In an Aug. 13 press release, the women who filed the complaints called sexual harassment a “problem that continues to plague our institutions and our working lives.”
That day, the University announced it retained independent, external legal counsel to investigate all allegations of sexual harassment and new EthicsPoints complaints against Teague or other senior Gophers athletics leaders.
“These external and independent experts will help ensure we fully address any allegations of sexual harassment involving our previous leadership in Gopher Athletics,” Kaler said in the press release. “Sexual harassment at the University of Minnesota will not be tolerated, and we must keep in mind and provide full support to those harmed by the deplorable actions of a former employee.”

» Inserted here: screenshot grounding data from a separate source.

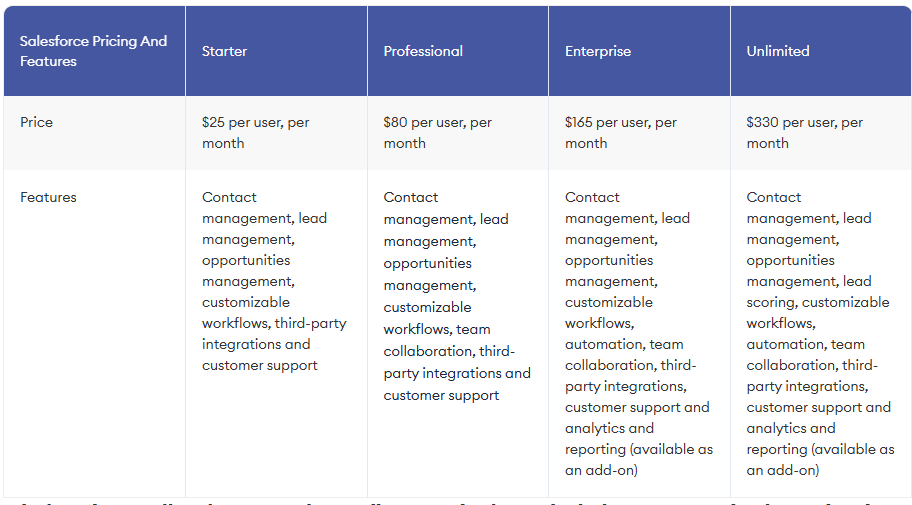Click the Professional plan features text

456,296
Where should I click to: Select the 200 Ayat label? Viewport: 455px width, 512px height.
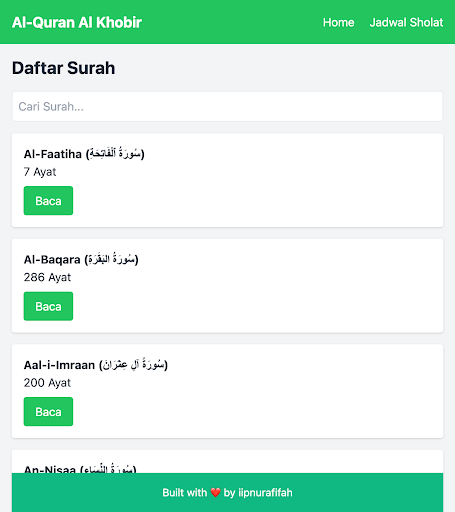tap(47, 383)
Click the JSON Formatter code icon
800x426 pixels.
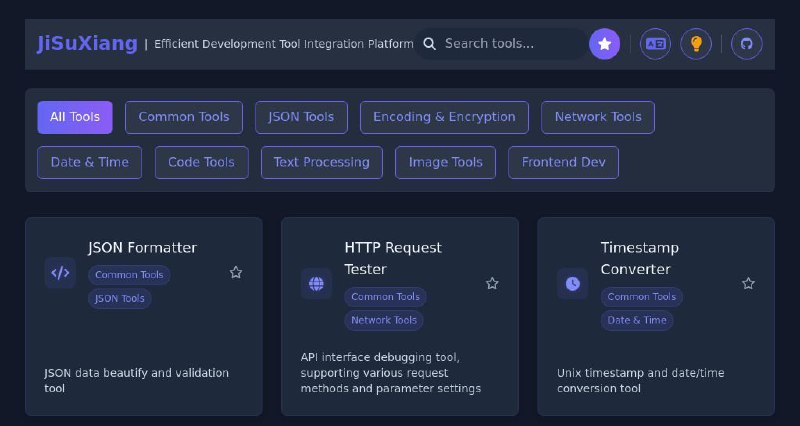[60, 273]
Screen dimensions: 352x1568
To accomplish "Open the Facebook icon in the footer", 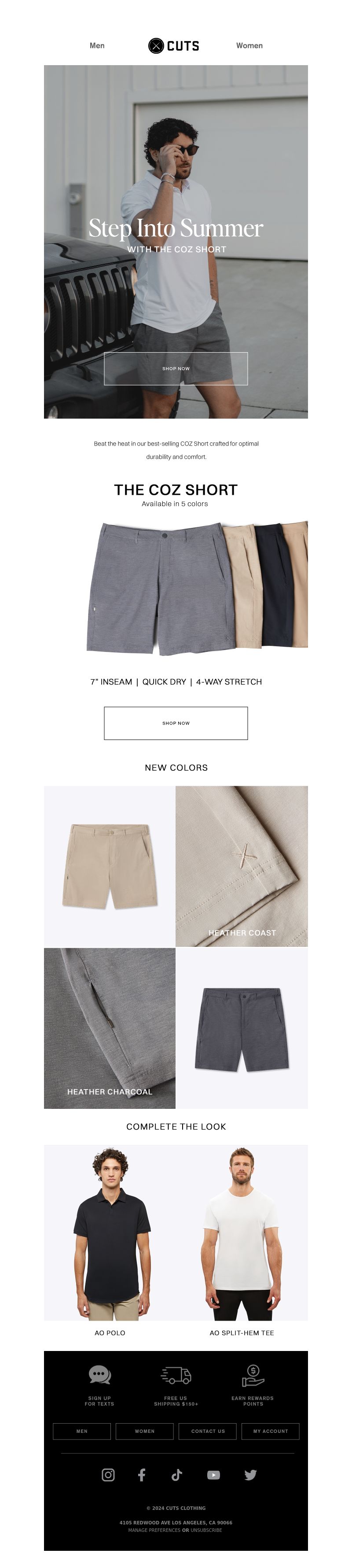I will [142, 1474].
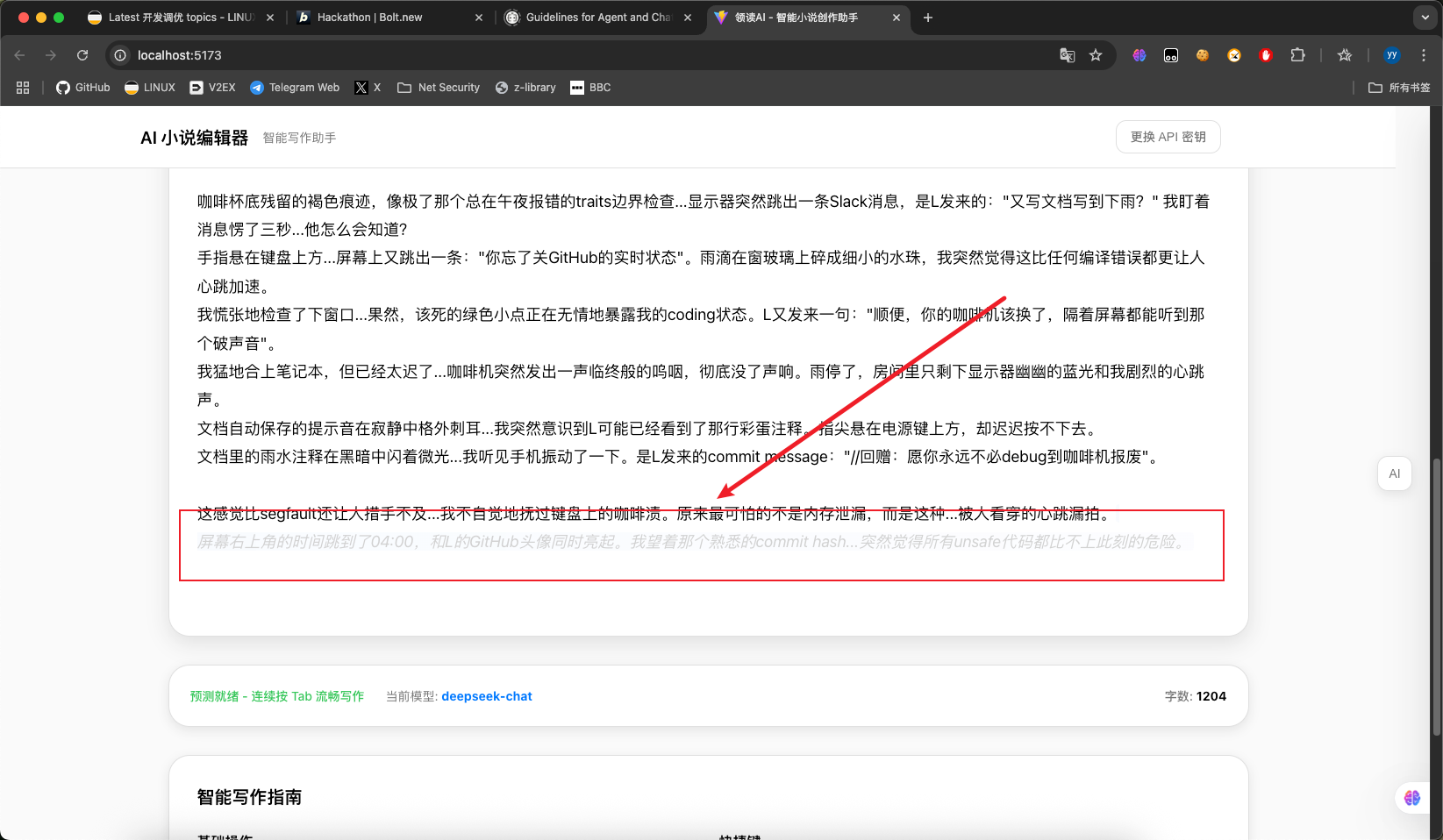Bookmark this page with the star icon
This screenshot has height=840, width=1443.
1096,55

That investigation now includes the five reports filed against Ellis, and the less than five additional complaints made against Teague since his departure.
‘The networker’
Prior to his arrival at the University in 2012, Ellis developed a reputation for being a well-networked college athletics administrator — often with Norwood Teague by his side.
While Ellis served as a student manager for the University of North Carolina’s men’s basketball team in the late eighties, Teague worked just down the hall as a student athletics employee.
Ellis went on to work for USA Basketball’s 1988 Olympic team and took a job at Virginia Commonwealth University as an assistant coach later that year.
Teague joined him there in 2006.
In July of 2012 — the year Teague left his job as VCU’s athletics director — the school paid its basketball coach Beth Cunningham $125,000 to settle a Title IX sexual discrimination complaint she filed.
The University has said it was unaware of the VCU complaint when it hired Teague.
Ellis followed Teague to Minnesota, where together they hired Richard Pitino and Marlene Stollings as Minnesota’s head basketball coaches. Ellis’ yearly salary is $153,000.
In a 2014 Minnesota Daily profile of Ellis, Teague called him a confidant.
“There’s probably no one more networked in college basketball than Mike that’s not a coach,” Teague said. “I lean on him hard, and he has a tremendous impact on what we do.”
Last year, Teague and Ellis — along with Teague’s current replacement, interim athletics director Beth Goetz — served as a panel at Villa 7, a college athletics networking event Ellis founded a decade earlier.
Complaints in the wake of Teague resignation
The school has yet to announce any information on its search to permanently replace Teague, spokesman Lapiska said.
In the meantime, Teague will be provided with three months of health insurance and compensated for unused paid leave and earned but unpaid bonuses.
The University’s Associate Vice President of Internal Audits Gail Klatt will immediately start work on a Board of Regents- approved full audit of Intercollegiate Athletics.